HERMITAGE — As the former North American CEO of a Japanese company, Jeff Meier knows firsthand the importance of hiring qualified cybersecurity professionals.
Now, as the executive director of the eCenter in LindenPointe, Meier is overseeing a pilot program that will train students for careers in a cybersecurity field — whether they’re in high school, college, or working adults looking for something new.
“The beauty of this program and why it’s so attractive is we really don’t have a lot of leading-edge programs for the type of skills and jobs needed in the 21st century,” Meier said.
The eCenter’s cybersecurity program is expected to kick off sometime in February with about 15 high school students and 15 college students. The program will partner with Cisco global networks for their training, technology use and networking, and with CompTIA for their cybersecurity analyst course, IT network operation work, and Security+ course.
But unlike a traditional program in a classroom setting, the cybersecurity program will be virtual, with no required days or times when students must be present. Meier said that helps make it attractive for students to work on outside of class or for adults when they’re not working.
The average student will need to complete about 40 hours of class work and about 13 to 15 hours in a lab environment. An instructor is expected to be on-site at the eCenter once or twice a week if a student wants to meet face-to-face for something. Virtual support also will be available.
That non-traditional class structure, where students can participate on their own schedules, lends itself to the remote nature of cybersecurity workers.
Meier said 75 percent of cybersecurity professionals work from home, which will allow graduates from the eCenter’s program to get hired at life-sustaining wages and continue living in the area.
There are 600,000 jobs in the cybersecurity industry opening up, with over 20,000 jobs in Pennsylvania and 14,000 in Ohio. Meier said there are not enough workers to fulfill this need.
“We know we’re not necessarily going to encourage large, existing cybersecurity companies to this area, but we can train a workforce they can utilize,” he said. “In the world of IT, especially cybersecurity IT, people have been working from home long before the pandemic.”

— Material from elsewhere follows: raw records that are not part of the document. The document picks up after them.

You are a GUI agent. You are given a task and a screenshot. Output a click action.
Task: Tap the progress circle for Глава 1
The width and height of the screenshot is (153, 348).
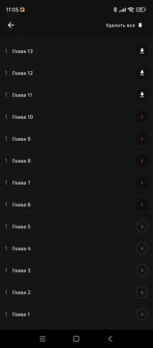pos(142,314)
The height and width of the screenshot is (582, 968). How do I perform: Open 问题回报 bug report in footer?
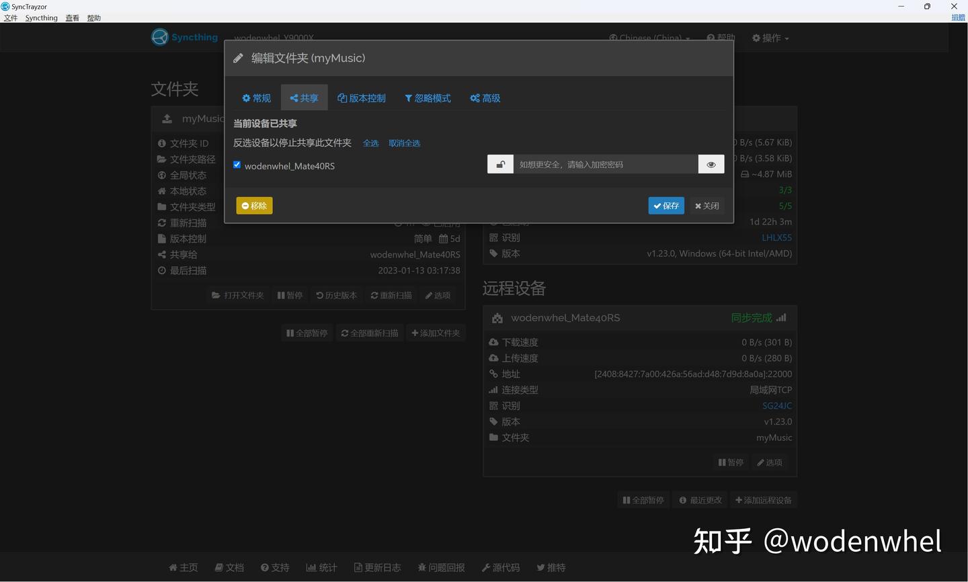pyautogui.click(x=441, y=567)

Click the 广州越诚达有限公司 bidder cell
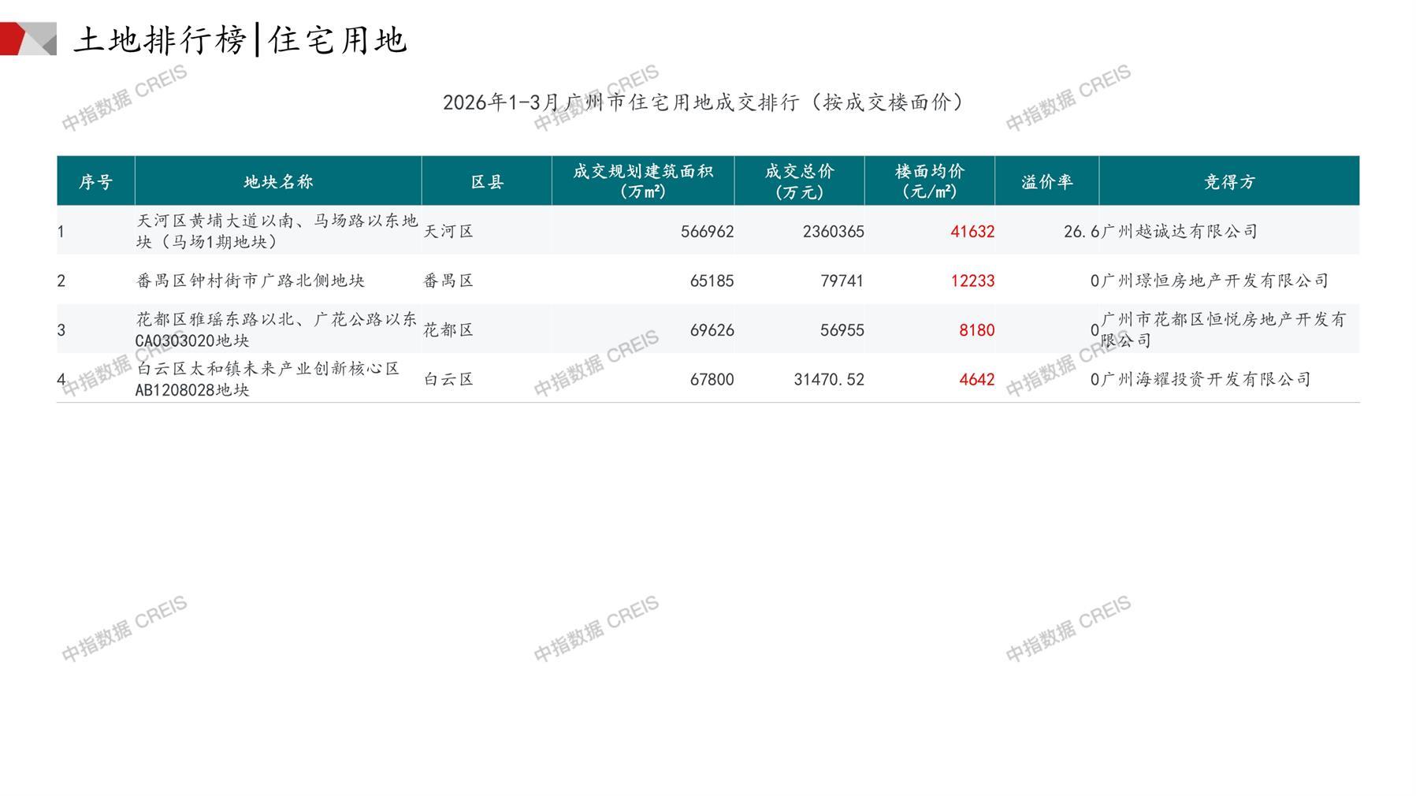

A state grant will help make the pilot program a reality, with a PASmart Industry Partnership Grant of $250,000 provided to the Pennsylvania Cybersecurity Center last December. The eCenter at LindenPointe will share in the grant, according to a press release from state Rep. Mark Longietti’s office.
Private donations are also contributing to the program, Meier said.
“As the world grows increasingly digital, the demand for high-paying cybersecurity jobs has quickly increased, and our region needs to keep pace with that demand by providing training for those careers,” Longietti said. “This funding will allow the eCenter@LindenPointe to lay the groundwork for its pilot program geared toward area high school and college students by funding efforts at recruitment, industry exposure, curriculum and placement.”
Depending on the program’s success, Meier said he hopes the cybersecurity program will eventually help develop a brand for LindenPointe and lead to potentially more tech businesses coming to the LindenPointe innovative Business Campus in Hermitage.
Employers often hire cybersecurity professionals and continue training them in more specific fields, so students of the eCenter’s program who graduate with a cybersecurity certification will likely continue their education as their career continues, Meier said.
eCenter officials are working with Thiel College, Westminster College and Penn State’s Shenango Campus to get college accreditation through the cybersecurity program, Meier said.
“It’s been well-received by the colleges, because this can be an expansion for some schools that may not have the funding to provide cybersecurity training,” he said.